In the entries below, begin at the line that has "Image resolution: width=450", stop after the line that has "Screen dimensions: 820x733", and output those lines exactly with no pictures.

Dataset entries
>>>>

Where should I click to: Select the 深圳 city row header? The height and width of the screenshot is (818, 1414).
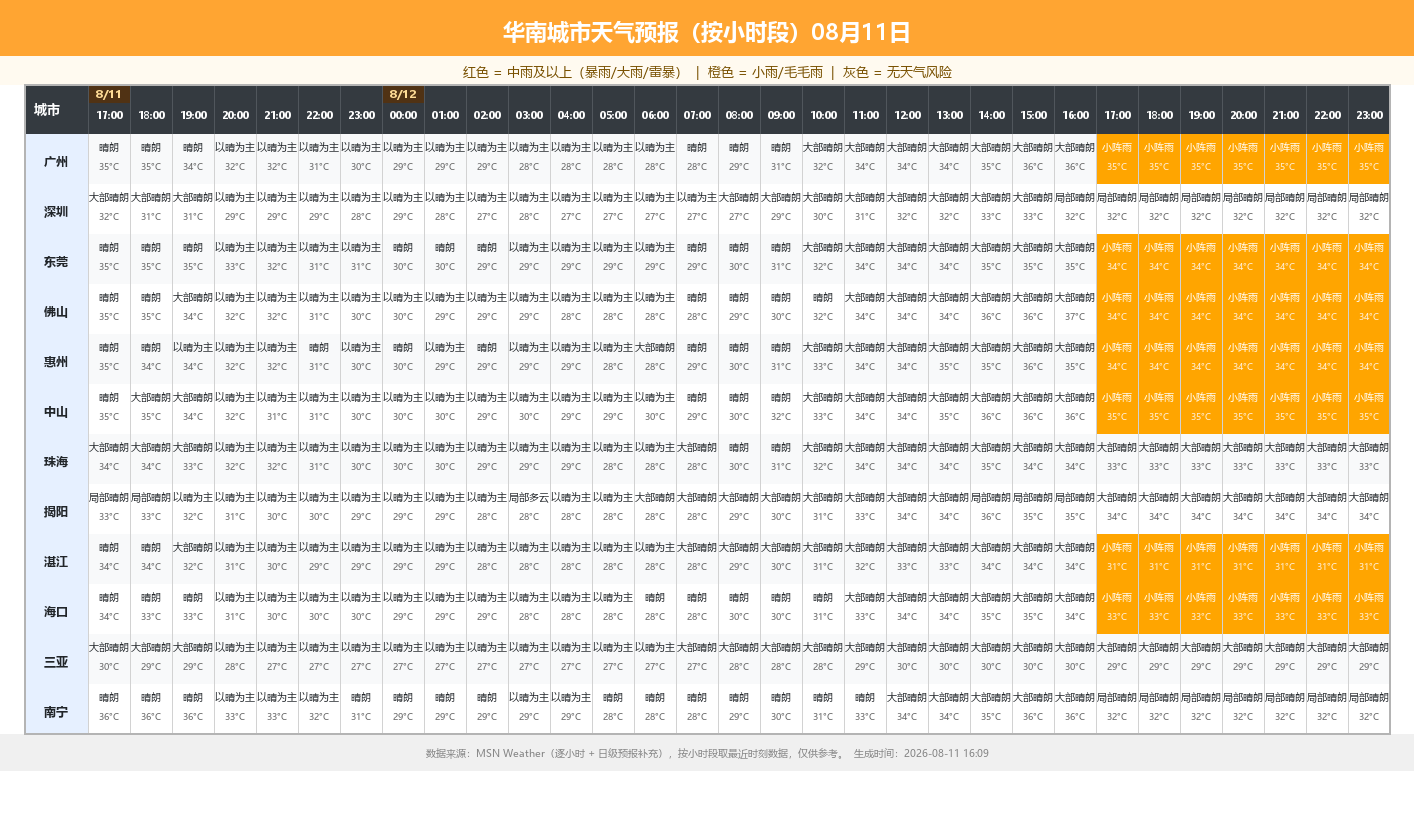pyautogui.click(x=57, y=209)
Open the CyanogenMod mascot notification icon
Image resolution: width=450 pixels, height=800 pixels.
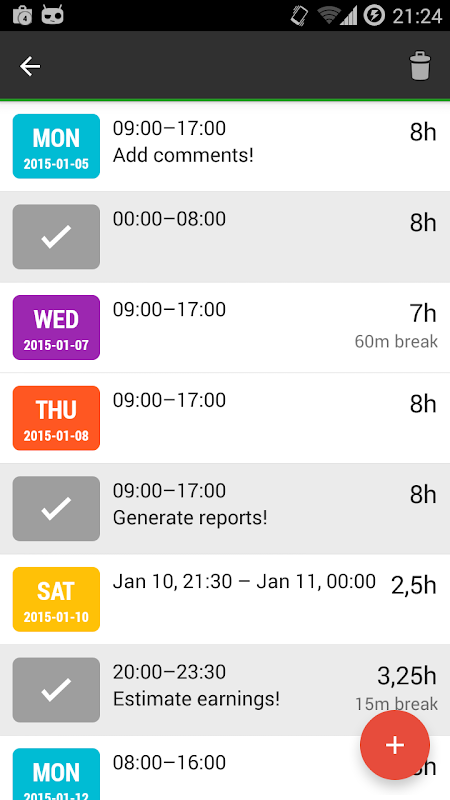pyautogui.click(x=53, y=14)

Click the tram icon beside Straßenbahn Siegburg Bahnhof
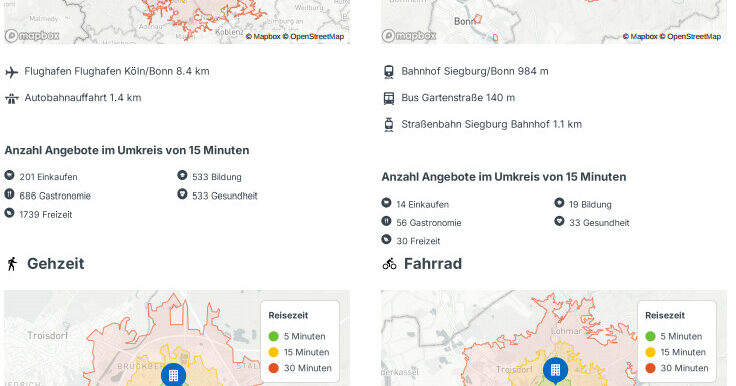pyautogui.click(x=389, y=124)
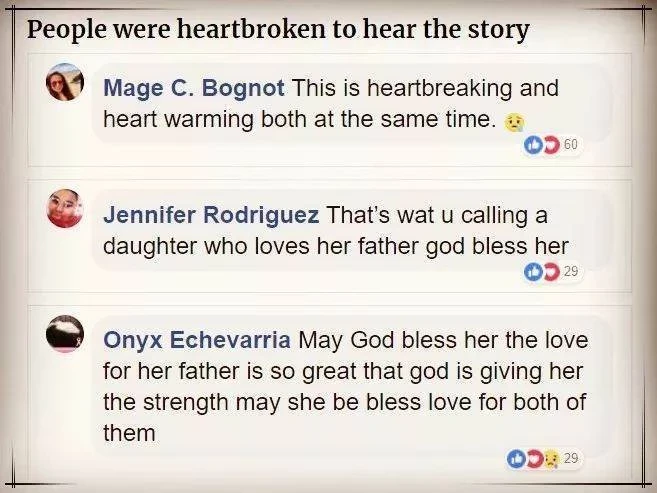Open the 60 reactions count
Viewport: 657px width, 493px height.
[571, 145]
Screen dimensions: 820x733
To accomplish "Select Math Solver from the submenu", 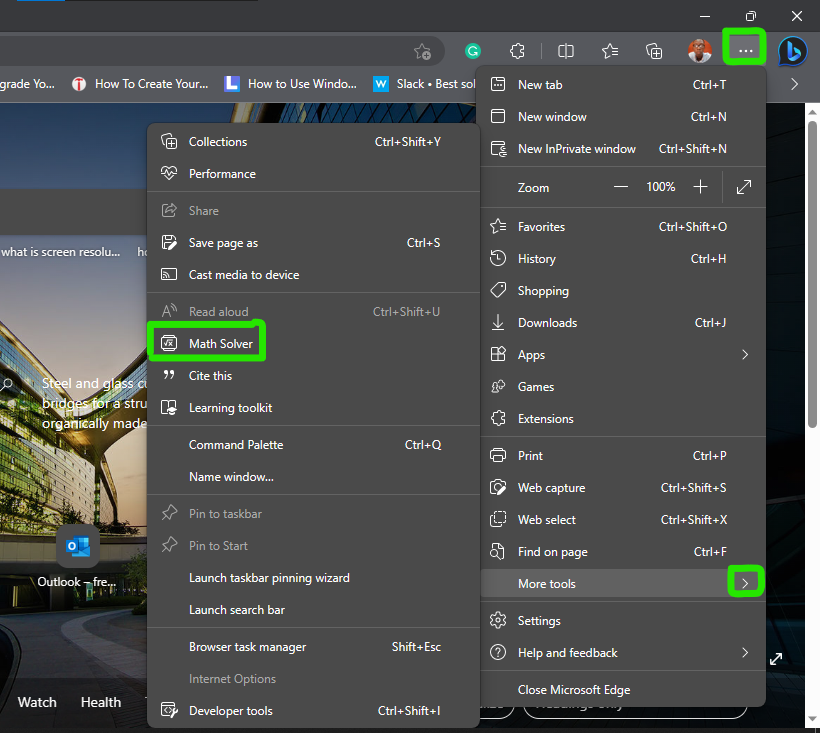I will [221, 344].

<<<<

## Exercise solution
Image resolution: width=450 pixels, height=800 pixels.
pyautogui.click(x=53, y=14)

Click the tram icon beside Straßenbahn Siegburg Bahnhof
pyautogui.click(x=389, y=124)
Open the 60 reactions count
Viewport: 657px width, 493px height.
[571, 145]
Screen dimensions: 820x733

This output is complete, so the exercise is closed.